Le ingiustie trasversali del liberismo

22 September 2018

17 settembre 2018

Blog de Il Fatto

Commento al post di A. Ferrari “Anastacia compie 50 anni, è la perfetta narrazione rosa del cancro al seno”

Le ingiustizie del liberismo, del primato della ricerca del profitto, sono anche trasversali: non sono necessariamente associate, come storicamente è stato, alle categorie sociali più deboli ed esposte. Colpiscono anche chi dovrebbe essere socialmente protetto, se trovano uno spiraglio dal quale penetrare, nella ricerca serpentesca dell’oro. Es. diversi hanno osservato che i poveri sono paradossalmente risparmiati dai danni dei trattamenti medici eccessivi. Le donne sono a volte maltrattate e sfruttate, e senza dubbio lo sono con le informazioni e campagne ingannevoli che le spingono alle sovradiagnosi del cancro della mammella, col business della senologia, con l’estetizzazione del cancro, con queste squallide testimonial, con il patetico e disonesto tema del “malato-guerriero”. La dr.sa Ferrari batte il tasto del lamento femminista: agli uomini questa “superficialità” sul cancro verrebbe risparmiata. E’ vero che il business, trovato il comodo e lucroso filone della ”prevenzione” dei cancri che non ci sono ha indebolito il campo arduo e meno conveniente delle cure risolutive per i cancri autentici. Ma non è vero che agli uomini queste cose non le fa. L’asportazione della prostata ha effetti ben più pesanti degli interventi sul seno. La frode dello screening per il cancro della prostata con il PSA ha reso e continua a rendere centinaia di migliaia di uomini “limp and leaking”, “floscio e gocciolante” senza reale giustificazione.

§  §  §

4 marzo 2019

Blog de Il Fatto

Commento al post di P. Gentilini “Se i tumori dei poveri sono più aggressivi di quelli dei ricchi”

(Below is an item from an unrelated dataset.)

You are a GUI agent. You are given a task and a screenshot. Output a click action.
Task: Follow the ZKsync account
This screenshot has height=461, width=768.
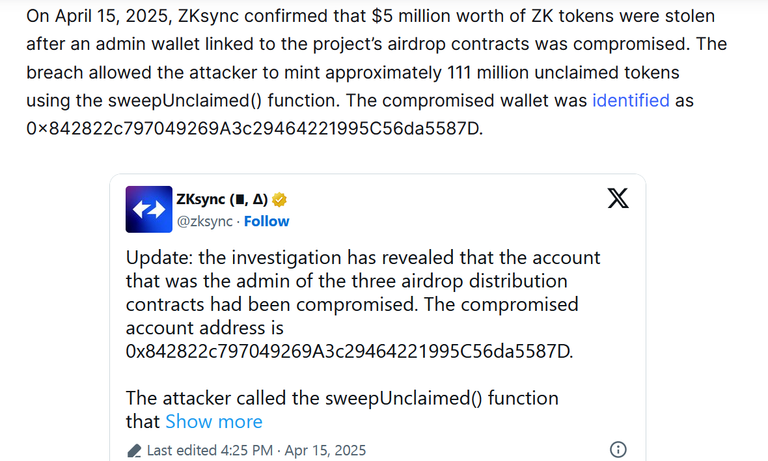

Uno stato di povertà porta a peggiore salute. Ma nel liberismo paradossalmente i ricchi, consumatori dei rituali della “prevenzione” con screening, risultano più affetti da tumori, da sovradiagnosi (1); non essendo veri cancri danno luogo a “guarigioni” spurie (2); facendo sembrare al confronto più aggressivi i cancri dei poveri, che sono in maggior proporzione cancri veri; come quelli del Sud, dove si fanno meno screening (“Il tumore, al Sud, è “più maligno”” si intitola un pamphlet del 1997). Il neoliberismo fa chiedere agli svantaggiati non tutela della salute tramite migliori condizioni socioeconomiche, come sarebbe giusto; ma più cure, facendo credere che sia la spesa medica a dare la salute (3), e incoraggiando vittimismi e fantasie (4). Seguendo i pifferai del politically correct i poveri perderanno l’involontario vantaggio, già notato da Illich, di essere “risparmiati dagli aspetti più sinistri della medicina iatrogena”, e verranno riportati al loro posto come carne da cannone per il business biomedico.

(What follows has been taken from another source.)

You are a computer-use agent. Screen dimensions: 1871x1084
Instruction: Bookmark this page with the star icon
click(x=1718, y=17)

1 Welch HG et al. Income and Cancer Overdiagnosis — When Too Much Care Is Harmful. NEJM, jun 8 2017.

2 Welch HG et al. Scrutiny-Dependent Cancer and Self-fulfilling Risk Factors. Ann Intern Med 2018. 168: 143.

3 How much is medical care “worth”? The tricky question of value. Lown Institute, feb 21 2019.

4 Vittici C. Hanno tolto le supposte agli operai ma i ricchi continuano a mettersele. 1997.

@ milhoud. Grazie. Mi occupo di queste cose, cioè del divario tra la nostra necessità di rappresentare le questioni sulla salute in maniera semplice e certa e la complessità, e le manipolazioni, sottostanti.